Valisure’s findings suggest the manufacturing of drugs may be more porous than commonly understood.

“Medicines are kind of like used cars: By the time you get it it’s already five or six years old, it’s touched hundreds of hands and it’s got 100,000 miles on it,” Valisure Chief Executive Officer David Light said in an interview.

When drugs are made, the initial raw materials may need to change form before they go into a pill. To break them down, a solvent like DMF may be used, but it’s supposed to largely vanish by the time a pill is put into a bottle for sale. DMF is cheaper than some other solvents, making it appealing for companies coping with the bruising economics of the generic-drug business.

The FDA allows drugs to contain the equivalent of about 8.8 million nanograms of daily exposure to DMF. The agency last revised its allowable solvent levels in 2017; the WHO classified DMF as a probable carcinogen in 2018.

Valisure found DMF in valsartan made by five of the six drugmakers it tested, including Novartis, which makes the brand-name version called Diovan. That drug was first approved in the U.S. in 1996. Diovan’s DMF levels were among the lowest that tested positive.

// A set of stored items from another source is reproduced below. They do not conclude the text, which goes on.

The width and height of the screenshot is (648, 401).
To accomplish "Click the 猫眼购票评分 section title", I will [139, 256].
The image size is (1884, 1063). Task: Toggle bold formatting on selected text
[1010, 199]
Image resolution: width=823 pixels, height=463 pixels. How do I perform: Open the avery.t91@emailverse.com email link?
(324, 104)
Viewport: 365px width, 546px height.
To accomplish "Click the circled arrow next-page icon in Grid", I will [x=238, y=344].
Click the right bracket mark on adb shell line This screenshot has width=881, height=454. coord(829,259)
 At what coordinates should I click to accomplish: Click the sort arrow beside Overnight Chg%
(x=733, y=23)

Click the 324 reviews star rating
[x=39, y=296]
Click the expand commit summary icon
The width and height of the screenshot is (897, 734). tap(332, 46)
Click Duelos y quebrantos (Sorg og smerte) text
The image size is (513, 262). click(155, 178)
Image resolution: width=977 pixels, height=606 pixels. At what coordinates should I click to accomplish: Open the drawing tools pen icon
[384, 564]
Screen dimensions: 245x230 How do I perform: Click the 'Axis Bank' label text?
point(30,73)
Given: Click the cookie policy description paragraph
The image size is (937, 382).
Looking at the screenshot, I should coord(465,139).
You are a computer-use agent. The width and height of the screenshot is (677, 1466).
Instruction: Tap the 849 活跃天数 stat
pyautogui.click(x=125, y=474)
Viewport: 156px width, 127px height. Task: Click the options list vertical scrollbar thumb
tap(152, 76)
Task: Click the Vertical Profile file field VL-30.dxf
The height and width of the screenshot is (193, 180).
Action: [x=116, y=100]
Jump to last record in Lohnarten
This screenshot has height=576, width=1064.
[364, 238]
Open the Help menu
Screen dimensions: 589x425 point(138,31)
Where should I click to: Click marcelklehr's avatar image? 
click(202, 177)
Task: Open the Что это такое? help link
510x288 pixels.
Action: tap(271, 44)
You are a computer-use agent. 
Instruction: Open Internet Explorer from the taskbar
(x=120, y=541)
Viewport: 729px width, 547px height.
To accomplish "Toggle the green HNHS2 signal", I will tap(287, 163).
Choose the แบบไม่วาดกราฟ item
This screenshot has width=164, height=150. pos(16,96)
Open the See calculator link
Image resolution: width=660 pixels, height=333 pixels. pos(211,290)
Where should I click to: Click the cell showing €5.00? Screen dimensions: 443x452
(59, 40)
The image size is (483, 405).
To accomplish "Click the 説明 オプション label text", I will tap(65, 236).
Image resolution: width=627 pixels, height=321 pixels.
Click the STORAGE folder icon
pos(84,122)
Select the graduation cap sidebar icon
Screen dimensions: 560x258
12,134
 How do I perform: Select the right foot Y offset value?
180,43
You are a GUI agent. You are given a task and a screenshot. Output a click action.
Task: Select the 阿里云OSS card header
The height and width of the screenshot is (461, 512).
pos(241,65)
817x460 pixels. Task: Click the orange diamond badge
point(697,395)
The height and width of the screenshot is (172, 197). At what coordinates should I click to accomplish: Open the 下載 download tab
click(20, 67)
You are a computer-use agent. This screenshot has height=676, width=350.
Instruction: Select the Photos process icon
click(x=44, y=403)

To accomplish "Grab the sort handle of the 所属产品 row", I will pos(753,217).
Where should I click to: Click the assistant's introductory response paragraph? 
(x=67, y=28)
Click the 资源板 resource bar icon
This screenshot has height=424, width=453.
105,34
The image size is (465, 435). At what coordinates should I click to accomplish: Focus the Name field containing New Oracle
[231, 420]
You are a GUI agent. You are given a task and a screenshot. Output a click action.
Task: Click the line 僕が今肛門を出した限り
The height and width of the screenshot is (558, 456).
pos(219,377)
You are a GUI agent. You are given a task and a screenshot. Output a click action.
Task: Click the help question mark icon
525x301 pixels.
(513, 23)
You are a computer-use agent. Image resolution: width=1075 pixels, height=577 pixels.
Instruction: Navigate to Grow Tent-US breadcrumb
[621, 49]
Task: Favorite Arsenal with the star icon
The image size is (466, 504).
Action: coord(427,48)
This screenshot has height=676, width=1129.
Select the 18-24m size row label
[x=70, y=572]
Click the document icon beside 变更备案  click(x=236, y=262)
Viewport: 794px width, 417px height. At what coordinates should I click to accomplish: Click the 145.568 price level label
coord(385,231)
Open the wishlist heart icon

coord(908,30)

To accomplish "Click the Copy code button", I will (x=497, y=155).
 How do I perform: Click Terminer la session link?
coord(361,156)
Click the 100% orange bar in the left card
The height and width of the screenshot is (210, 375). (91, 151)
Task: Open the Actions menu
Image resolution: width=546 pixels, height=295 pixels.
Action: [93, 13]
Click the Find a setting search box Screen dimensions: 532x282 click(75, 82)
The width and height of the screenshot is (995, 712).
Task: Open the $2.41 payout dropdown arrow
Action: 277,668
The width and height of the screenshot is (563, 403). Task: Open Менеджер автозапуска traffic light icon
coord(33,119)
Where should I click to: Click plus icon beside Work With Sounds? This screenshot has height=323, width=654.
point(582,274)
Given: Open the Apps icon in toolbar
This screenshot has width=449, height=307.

Novartis doesn’t use DMF in making Diovan and documents provided by suppliers it purchases ingredients from indicate that they don’t, either, said spokesman Althoff. But companies that its suppliers buy from could.

Those suppliers provide components including inactive ingredients, of which Diovan has about eight. The FDA regulates those less stringently than the active ingredients that fight disease. The focus surrounding valsartan has been on the active ingredient, largely supplied to the companies under recall by Zhejiang Huahai Pharmaceutical Co. Ltd. in China and Hetero Labs Ltd. in India.

Valisure filed a citizen petition to the FDA Thursday asking it to lower the amount of DMF allowed in pharmaceuticals and to recall the valsartan found to contain high DMF levels. Valisure runs an FDA registered facility and its results were verified by Emery Pharma, an FDA-registered research lab in Alameda, California.

Valisure asked the FDA to cut allowable DMF to fewer than 1,000 nanograms daily, possibly to as low as the 96 nanograms of NDMA the agency allows, given the similarities between the chemicals. NDMA is commonly found in cooked, cured or grilled meat, such as bacon.

The FDA follows internationally agreed upon guidelines for permitted daily exposure to residual solvents, said Kahn, the agency spokesman. He didn’t say why the DMF guidelines hadn’t been revisited since the WHO carcinogen classification.